• _PROBLEM STATEMENT_: Write out all of the entries below word for word.

——————————

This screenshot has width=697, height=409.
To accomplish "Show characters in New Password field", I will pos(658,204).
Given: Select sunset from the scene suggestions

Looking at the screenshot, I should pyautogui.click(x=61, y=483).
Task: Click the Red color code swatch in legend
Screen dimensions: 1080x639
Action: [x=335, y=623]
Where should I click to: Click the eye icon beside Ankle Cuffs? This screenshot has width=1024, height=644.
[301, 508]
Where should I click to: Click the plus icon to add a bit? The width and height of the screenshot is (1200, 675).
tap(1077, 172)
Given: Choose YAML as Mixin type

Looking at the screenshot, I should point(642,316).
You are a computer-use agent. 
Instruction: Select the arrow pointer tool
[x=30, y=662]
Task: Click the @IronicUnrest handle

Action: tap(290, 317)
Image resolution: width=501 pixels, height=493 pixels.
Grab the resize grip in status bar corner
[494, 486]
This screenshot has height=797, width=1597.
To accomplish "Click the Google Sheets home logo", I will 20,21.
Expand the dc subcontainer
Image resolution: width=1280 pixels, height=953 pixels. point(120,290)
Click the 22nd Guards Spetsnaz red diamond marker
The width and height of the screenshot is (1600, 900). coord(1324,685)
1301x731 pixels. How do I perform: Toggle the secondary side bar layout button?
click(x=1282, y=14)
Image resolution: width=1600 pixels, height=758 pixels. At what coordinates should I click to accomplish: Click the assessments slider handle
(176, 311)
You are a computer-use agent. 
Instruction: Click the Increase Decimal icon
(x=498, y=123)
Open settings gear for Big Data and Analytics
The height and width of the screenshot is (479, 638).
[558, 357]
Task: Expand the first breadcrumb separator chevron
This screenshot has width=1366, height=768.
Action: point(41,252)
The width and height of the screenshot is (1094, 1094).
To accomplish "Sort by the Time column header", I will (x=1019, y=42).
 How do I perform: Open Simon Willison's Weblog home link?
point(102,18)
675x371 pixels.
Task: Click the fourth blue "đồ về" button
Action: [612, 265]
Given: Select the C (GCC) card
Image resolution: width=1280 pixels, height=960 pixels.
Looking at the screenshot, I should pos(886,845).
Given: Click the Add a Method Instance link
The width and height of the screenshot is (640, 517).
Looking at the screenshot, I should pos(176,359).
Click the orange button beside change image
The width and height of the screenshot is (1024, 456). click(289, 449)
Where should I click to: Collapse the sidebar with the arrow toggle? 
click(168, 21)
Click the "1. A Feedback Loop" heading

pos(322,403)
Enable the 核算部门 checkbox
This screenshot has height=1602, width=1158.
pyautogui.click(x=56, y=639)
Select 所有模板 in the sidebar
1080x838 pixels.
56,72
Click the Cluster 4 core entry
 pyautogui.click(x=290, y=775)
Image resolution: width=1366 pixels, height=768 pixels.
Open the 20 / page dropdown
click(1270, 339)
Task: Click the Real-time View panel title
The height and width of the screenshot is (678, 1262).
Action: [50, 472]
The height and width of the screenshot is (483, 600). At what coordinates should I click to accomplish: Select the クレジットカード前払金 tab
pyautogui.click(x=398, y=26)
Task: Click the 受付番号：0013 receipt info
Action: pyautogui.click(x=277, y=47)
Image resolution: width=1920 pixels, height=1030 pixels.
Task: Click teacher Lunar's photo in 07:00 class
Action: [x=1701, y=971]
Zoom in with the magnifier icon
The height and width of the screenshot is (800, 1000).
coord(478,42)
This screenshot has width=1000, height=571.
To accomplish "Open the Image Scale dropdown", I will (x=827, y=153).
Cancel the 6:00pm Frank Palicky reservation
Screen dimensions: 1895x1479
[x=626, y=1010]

——————————

• _RESPONSE FOR THIS EXERCISE_:
This screenshot has width=697, height=409.
To accomplish "Show characters in New Password field", I will pos(658,204).
Given: Select sunset from the scene suggestions

Looking at the screenshot, I should pyautogui.click(x=61, y=483).
Task: Click the Red color code swatch in legend
Screen dimensions: 1080x639
Action: [x=335, y=623]
Where should I click to: Click the eye icon beside Ankle Cuffs? This screenshot has width=1024, height=644.
[301, 508]
Where should I click to: Click the plus icon to add a bit? The width and height of the screenshot is (1200, 675).
tap(1077, 172)
Given: Choose YAML as Mixin type

Looking at the screenshot, I should point(642,316).
You are a computer-use agent. 
Instruction: Select the arrow pointer tool
[x=30, y=662]
Task: Click the @IronicUnrest handle

Action: tap(290, 317)
Image resolution: width=501 pixels, height=493 pixels.
Grab the resize grip in status bar corner
[494, 486]
This screenshot has height=797, width=1597.
To accomplish "Click the Google Sheets home logo", I will 20,21.
Expand the dc subcontainer
Image resolution: width=1280 pixels, height=953 pixels. point(120,290)
Click the 22nd Guards Spetsnaz red diamond marker
The width and height of the screenshot is (1600, 900). coord(1324,685)
1301x731 pixels. How do I perform: Toggle the secondary side bar layout button?
click(x=1282, y=14)
Image resolution: width=1600 pixels, height=758 pixels. At what coordinates should I click to accomplish: Click the assessments slider handle
(176, 311)
You are a computer-use agent. 
Instruction: Click the Increase Decimal icon
(x=498, y=123)
Open settings gear for Big Data and Analytics
The height and width of the screenshot is (479, 638).
[558, 357]
Task: Expand the first breadcrumb separator chevron
This screenshot has width=1366, height=768.
Action: point(41,252)
The width and height of the screenshot is (1094, 1094).
To accomplish "Sort by the Time column header", I will (x=1019, y=42).
 How do I perform: Open Simon Willison's Weblog home link?
point(102,18)
675x371 pixels.
Task: Click the fourth blue "đồ về" button
Action: [612, 265]
Given: Select the C (GCC) card
Image resolution: width=1280 pixels, height=960 pixels.
Looking at the screenshot, I should pos(886,845).
Given: Click the Add a Method Instance link
The width and height of the screenshot is (640, 517).
Looking at the screenshot, I should pos(176,359).
Click the orange button beside change image
The width and height of the screenshot is (1024, 456). click(289, 449)
Where should I click to: Collapse the sidebar with the arrow toggle? 
click(168, 21)
Click the "1. A Feedback Loop" heading

pos(322,403)
Enable the 核算部门 checkbox
This screenshot has height=1602, width=1158.
pyautogui.click(x=56, y=639)
Select 所有模板 in the sidebar
1080x838 pixels.
56,72
Click the Cluster 4 core entry
 pyautogui.click(x=290, y=775)
Image resolution: width=1366 pixels, height=768 pixels.
Open the 20 / page dropdown
click(1270, 339)
Task: Click the Real-time View panel title
The height and width of the screenshot is (678, 1262).
Action: [50, 472]
The height and width of the screenshot is (483, 600). At what coordinates should I click to accomplish: Select the クレジットカード前払金 tab
pyautogui.click(x=398, y=26)
Task: Click the 受付番号：0013 receipt info
Action: pyautogui.click(x=277, y=47)
Image resolution: width=1920 pixels, height=1030 pixels.
Task: Click teacher Lunar's photo in 07:00 class
Action: [x=1701, y=971]
Zoom in with the magnifier icon
The height and width of the screenshot is (800, 1000).
coord(478,42)
This screenshot has width=1000, height=571.
To accomplish "Open the Image Scale dropdown", I will (x=827, y=153).
Cancel the 6:00pm Frank Palicky reservation
Screen dimensions: 1895x1479
[x=626, y=1010]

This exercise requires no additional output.